After a brief overview of how neurons communicate signals down their length through action potentials and between neurons through synapses, Stephen described the mathematics behind defining these curves that OpenWorm uses to simulate C. elegans neurons. The resulting visualizations are then publicly accessible through an open source platform called geppetto.
To simulate the cells of a larger organism, it is necessary to fit cells together into larger groups and technologies such as NeuroML and resources like OpenSource Brain, allow OpenWorm to start to assemble these networks of neurons and begin to explore the synaptic structure of neurons for example.
In the final part of his talk, Stephen described how OpenWorm are testing hypotheses of how forward crawling in C. elegans might actually work. As there are gaps in our current knowledge, some OpenWorm community members have used machine learning techniques to do parameter optimization to search for parameters that would allow forward crawling in the simulation. This generates images of activity over time through a Raster plot, which uses a colour scale to show when either the membrane potential, or the calcium concentration, is low or high. By ordering the muscles as they go down the body of the worm from head to tail, the plot shows how the muscles are activated in sequence as they go down the body of the worm and the dorsal and ventral sides alternate.

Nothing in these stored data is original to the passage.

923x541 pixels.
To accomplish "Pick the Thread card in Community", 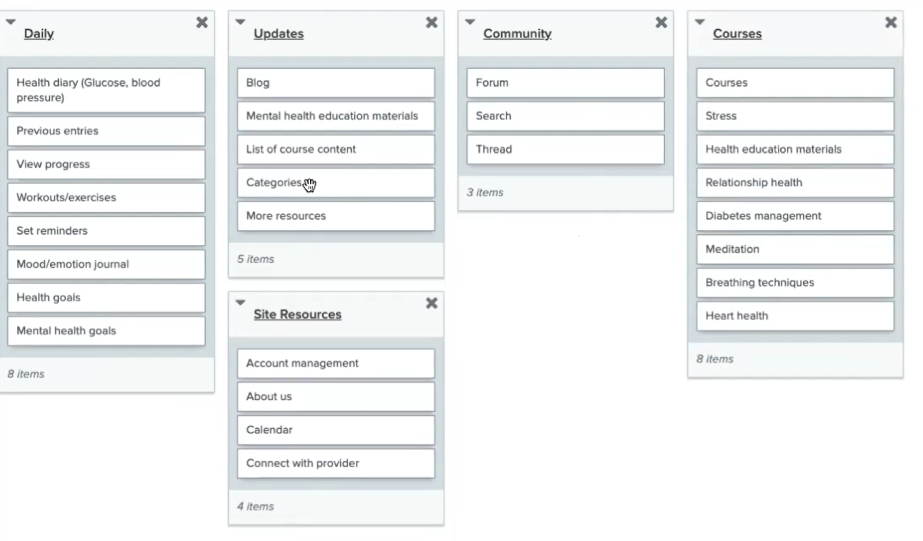I will pos(566,150).
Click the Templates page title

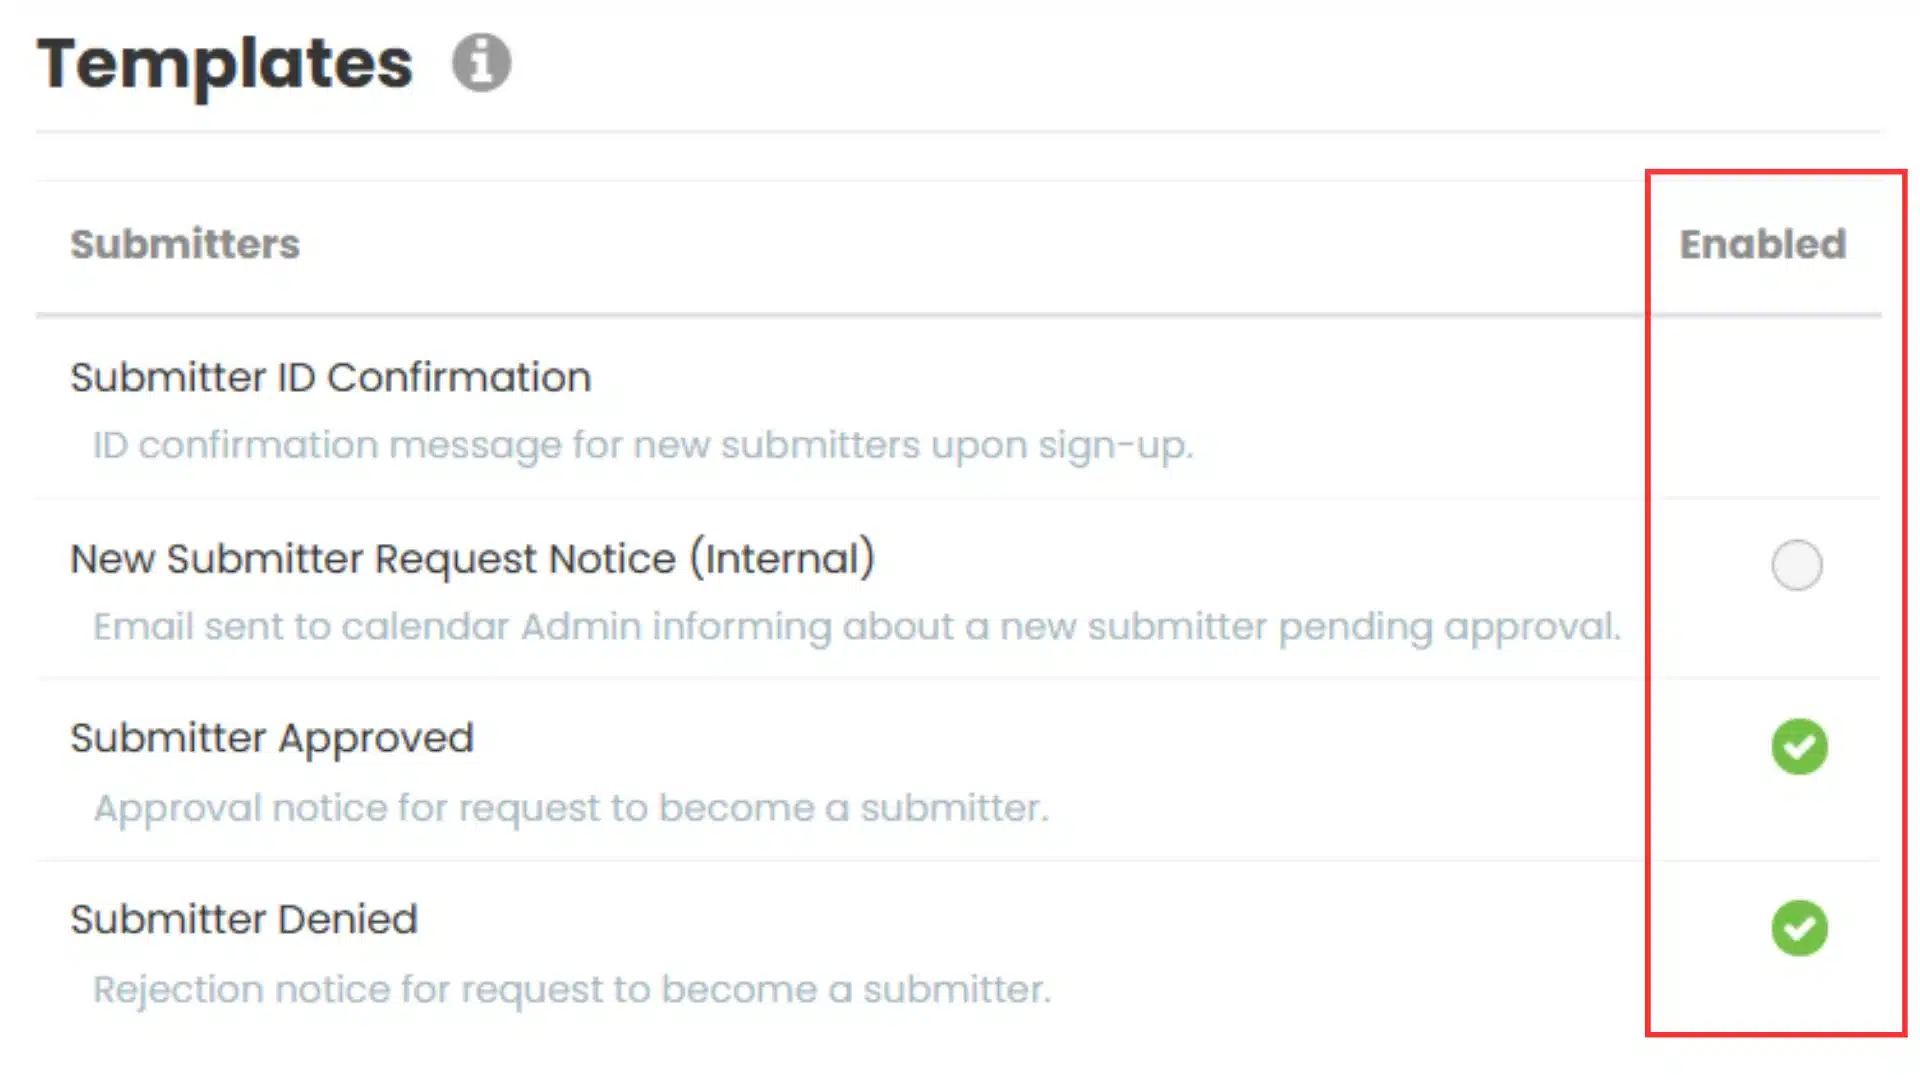tap(222, 63)
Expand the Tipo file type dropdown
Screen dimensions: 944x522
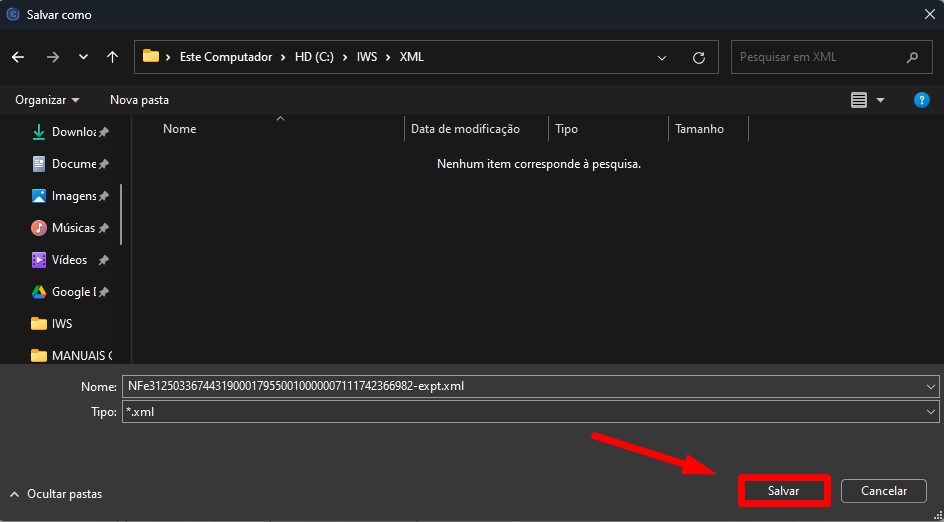click(931, 412)
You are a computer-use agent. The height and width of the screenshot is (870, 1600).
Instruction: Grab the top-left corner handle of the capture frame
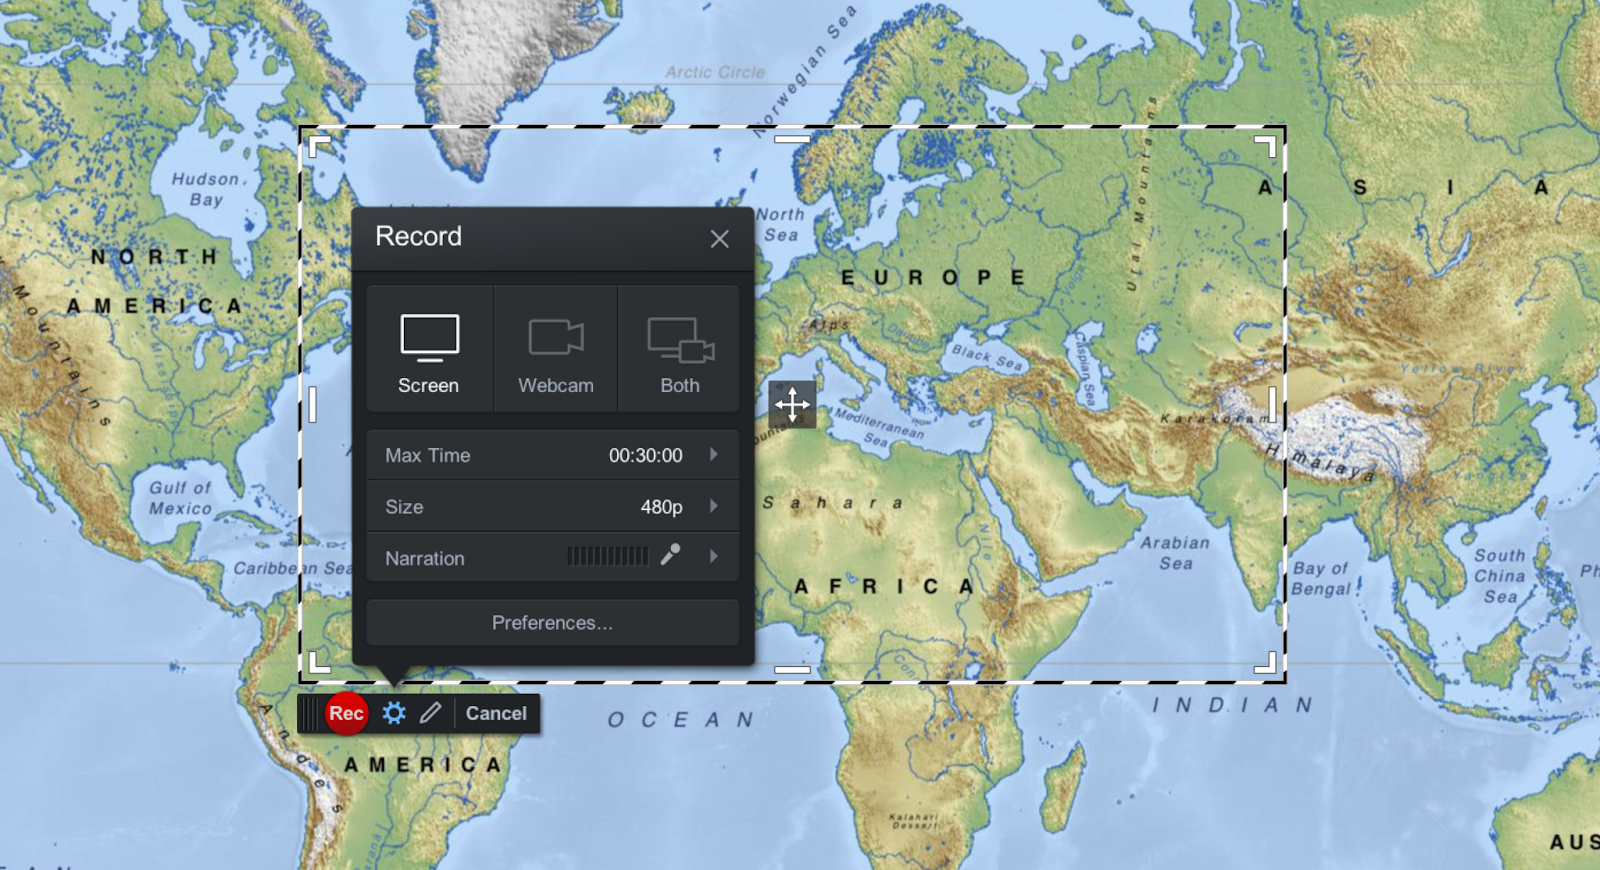[x=319, y=147]
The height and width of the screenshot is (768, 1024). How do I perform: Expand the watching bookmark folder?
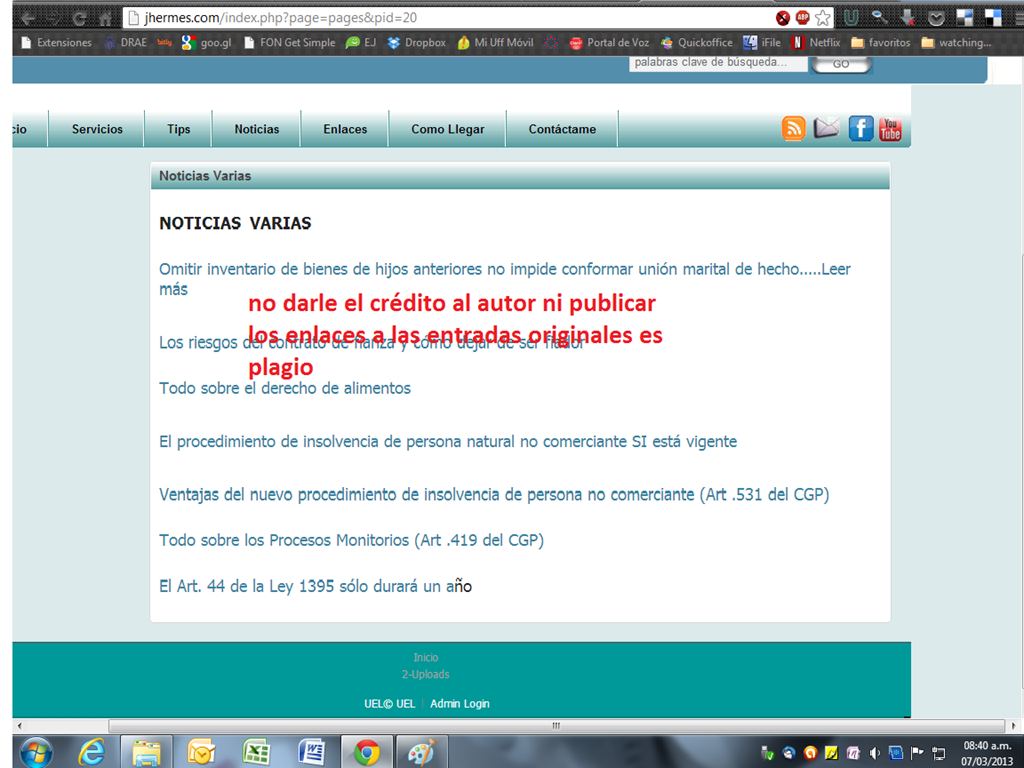[956, 43]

The output of the muscles from the c302 platform is then plugged into the Sibernetic simulation, which is essentially particle simulation doing fluid dynamics as a way to simulate tissues that are bendy and elastic and moving around in an environment.
Stephen then showed a real worm crawling around and compared it with the Sibernetic simulation in its early days and more recent work they have done with colleagues in Vienna to do crawling that is directly reading the outputs of the simulation from the c302.
OpenWorm are still working on mathematically comparing this simulation to databases of real world worms, but for the moment they look to have a platform where they can begin to do something in the nervous system, see the behaviour to close the loop and test more advanced hypotheses in the same environment.
Future for OpenWorm
The next goal for OpenWorm is to be able to reproduce ‘tap withdrawal’ behaviour in C. elegans. This behaviour occurs when a worm is crawling forwards and then starts crawling backwards after the side of the petri dish is tapped. To do this, Stephen explained how the worm needs to get sensory feedback, which it turns into neural signals that go through intermediate neurons and result in a motor signal.
This goal will mean that OpenWorm have to demonstrate they have a complete closed loop from the environment, through the sensory neurons, all driven by cellular activity. Once they get to that point, they will be able to remove a lot of the assumptions they put into build the model and add in a lot more biological data and realism to move us more towards being in line with all known data.
Finally, Stephen thanked all the contributors and collaborators of OpenWorm and mentioned a parallel effort that has been taking place for educational purposes to build a version of the worm that is in a robot. The open-hardware 3D printable robot that crawls around was then demonstrated at the Open House.